New Delhi: After facing a crushing defeat in the Uttar Pradesh assembly elections last year, the Samajwadi Party (SP) has begun work to regain lost ground ahead of the Lok Sabha election in 2019.
In an interview, SP national president and former Uttar Pradesh chief minister Akhilesh Yadav said that after the poll debacle there is no looking back for the party and its entire focus this year will be on the crucial general elections due in 2019.
“The time for losing is over. Now it is the time to gain and only gain. Whatever we have lost, we can only get it back through elections and the next big election is in 2019. We cannot go below our current tally. So now our seats will only increase from here,” said Yadav.
SP was reduced to 47 of the 403 assembly seats in the February-March 2017 assembly elections won by the Bharatiya Janata Party (BJP). In 2014, the party had suffered a similar defeat when it could only win five of the 80 Lok Sabha seats in Uttar Pradesh while the Bharatiya Janata Party (BJP)-led National Democratic Alliance won 73 seats.
Yadav spearheaded the party’s campaign in the state elections after dislodging his father and party patriarch Mulayam Singh Yadav as the party president in January last year. He will once again be at the helm of party affairs for the 2019 election as he was re-elected as party president in September 2017.
Targeting the BJP for distracting the public from issues to non-issues, he said the SP will ask the BJP to give an account of poll promises made in its 2014 campaign .
“This country’s farmers, youth, traders and poor—all are against the BJP and will vote against the BJP now. They will have to give an account of the 73 seats they had won. UP gave BJP a chance; if they lose UP, no way can they make up. People will not have expectations from us as we are not in power anywhere; the only expectation from us will be to remove BJP from power and we are ready for it,” he said.
The former CM also stressed the role that regional parties would play in stopping the BJP from coming back to power.
“I don’t know what shape an anti-BJP alliance will take but regional parties like the Trinamool Congress, Rashtriya Janata Dal, SP, even Bahujan Samaj Party will play a crucial role in defeating the BJP,” said Yadav.

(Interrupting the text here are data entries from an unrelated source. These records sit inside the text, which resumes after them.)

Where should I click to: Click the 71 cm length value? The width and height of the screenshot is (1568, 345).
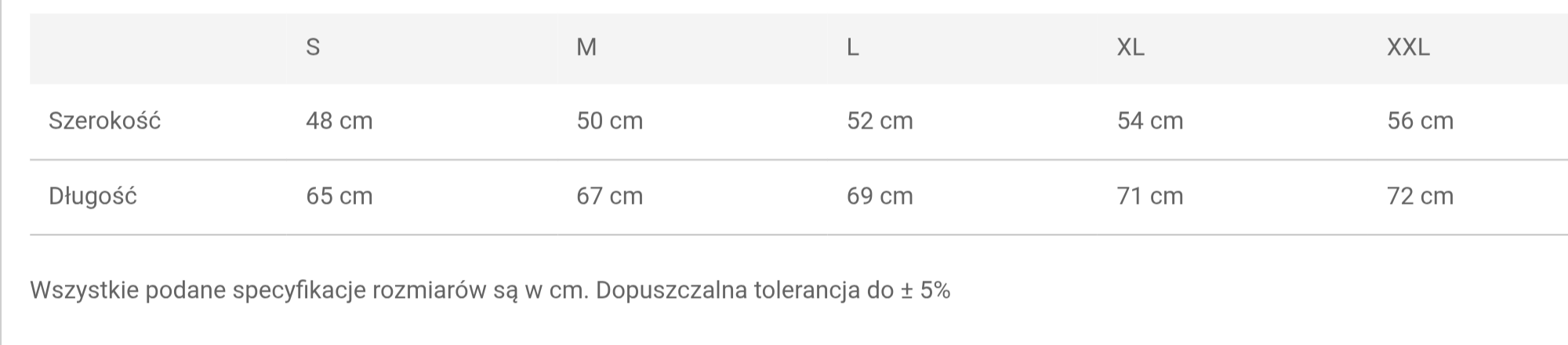point(1150,196)
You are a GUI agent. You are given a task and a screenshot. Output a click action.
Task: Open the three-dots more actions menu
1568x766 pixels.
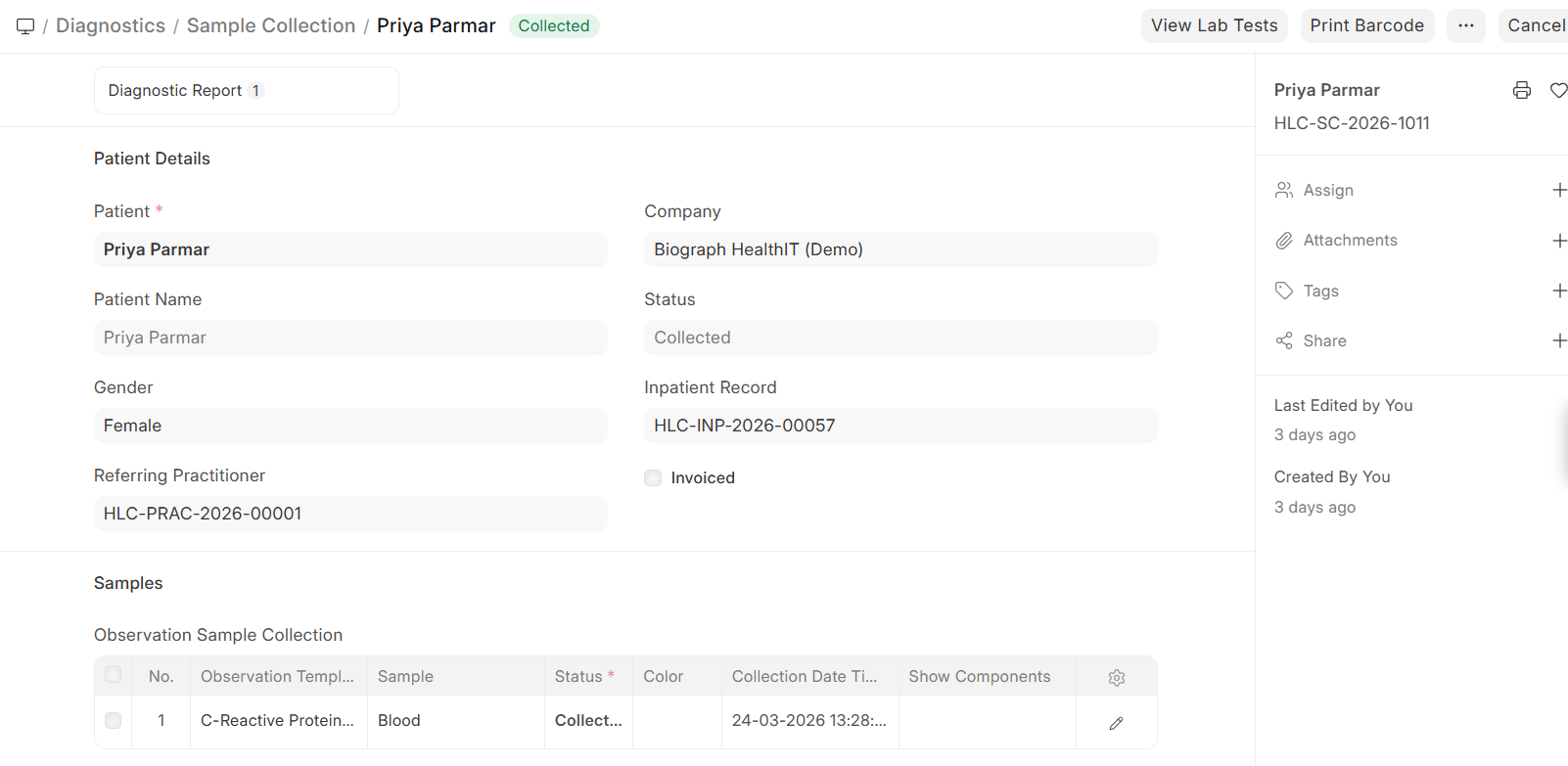1465,25
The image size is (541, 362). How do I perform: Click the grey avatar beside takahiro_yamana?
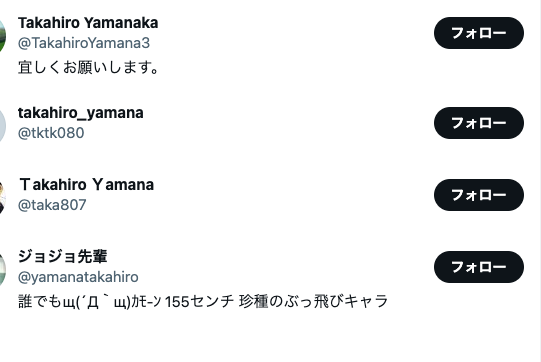[x=2, y=126]
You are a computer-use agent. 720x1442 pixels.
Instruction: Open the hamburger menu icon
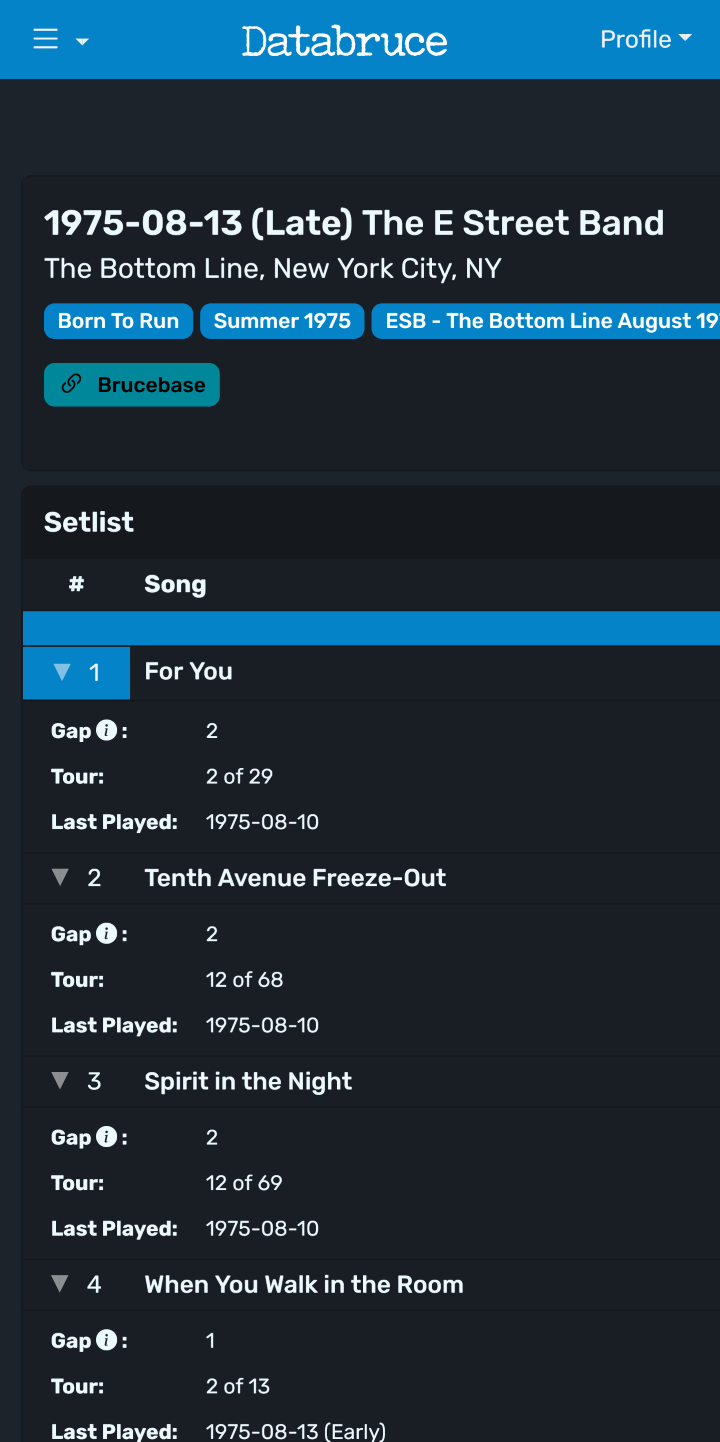(x=46, y=39)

Commenting on the performance of the Yogi Adityanath-led government in UP, Yadav said that his successor was shifting the focus from development to religion.

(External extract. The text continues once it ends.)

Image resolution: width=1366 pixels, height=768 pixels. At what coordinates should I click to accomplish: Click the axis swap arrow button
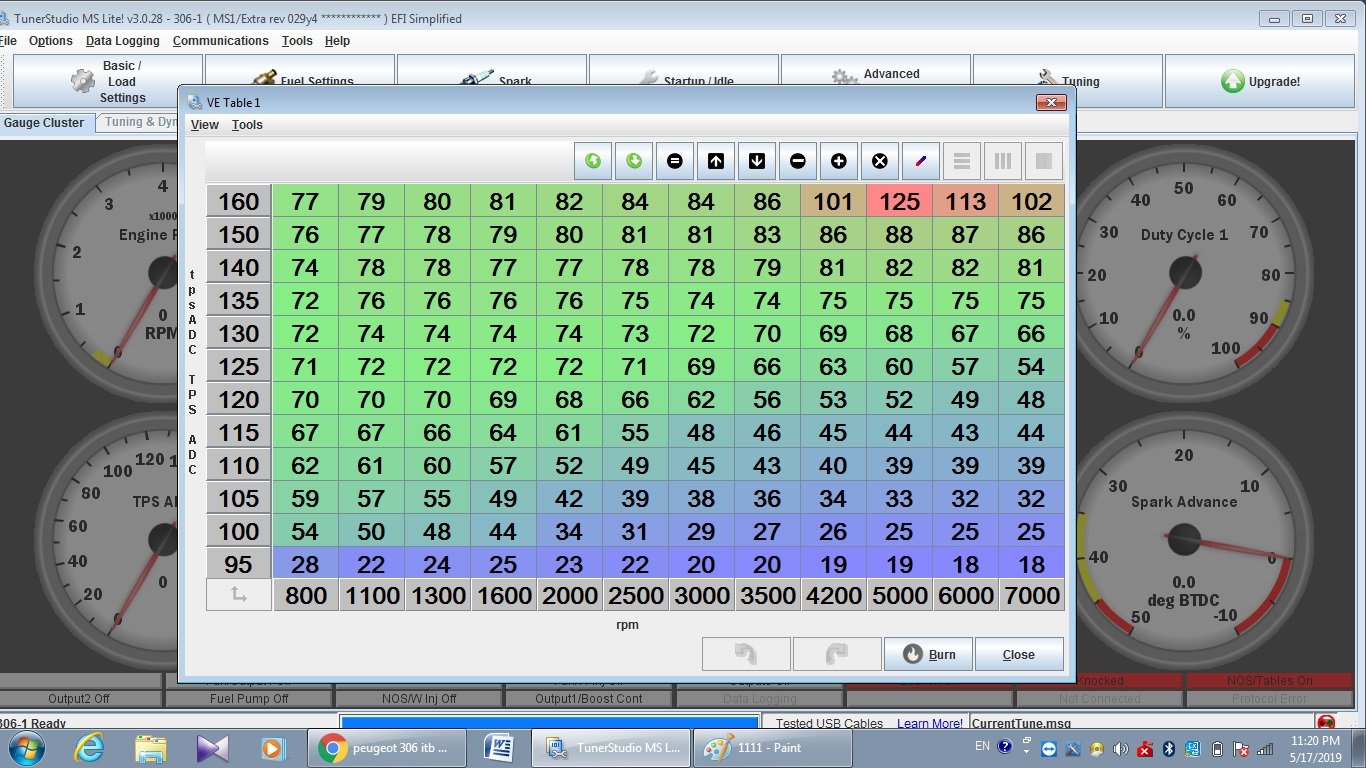point(239,595)
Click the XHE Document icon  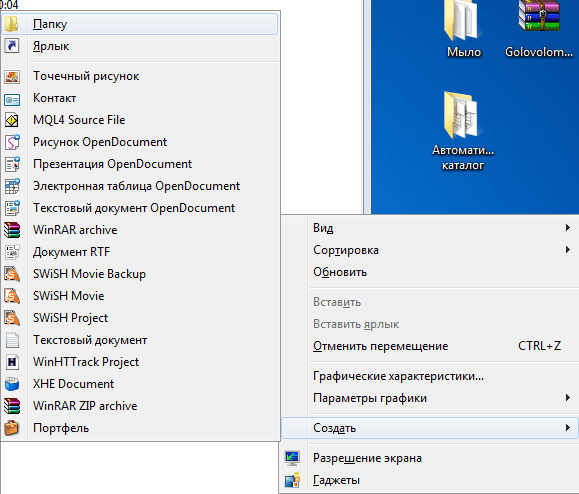point(12,384)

“The basic requirement of any state to do well is that it should have good infrastructure, but the BJP government is focusing more on the issues of cow (protection) and religion which they had won the election with,” he said.
Analysts say that in 2019 SP will need a combination of strategy, leadership and ideology to engineer a victory.
“In the 300-odd seats that the SP contested in 2017, its vote share was more or less similar to what it secured in 2012. This shows that Akhilesh still holds support among people. On the other hand, the fascination with Modi is slowly fading away and the BJP is expected to not perform as well as it did in 2014. However, instead of just criticizing Modi, he should campaign about what his party can do differently for the people,” said A.K. Verma, a Kanpur-based political analyst and political science professor at Christ Church College.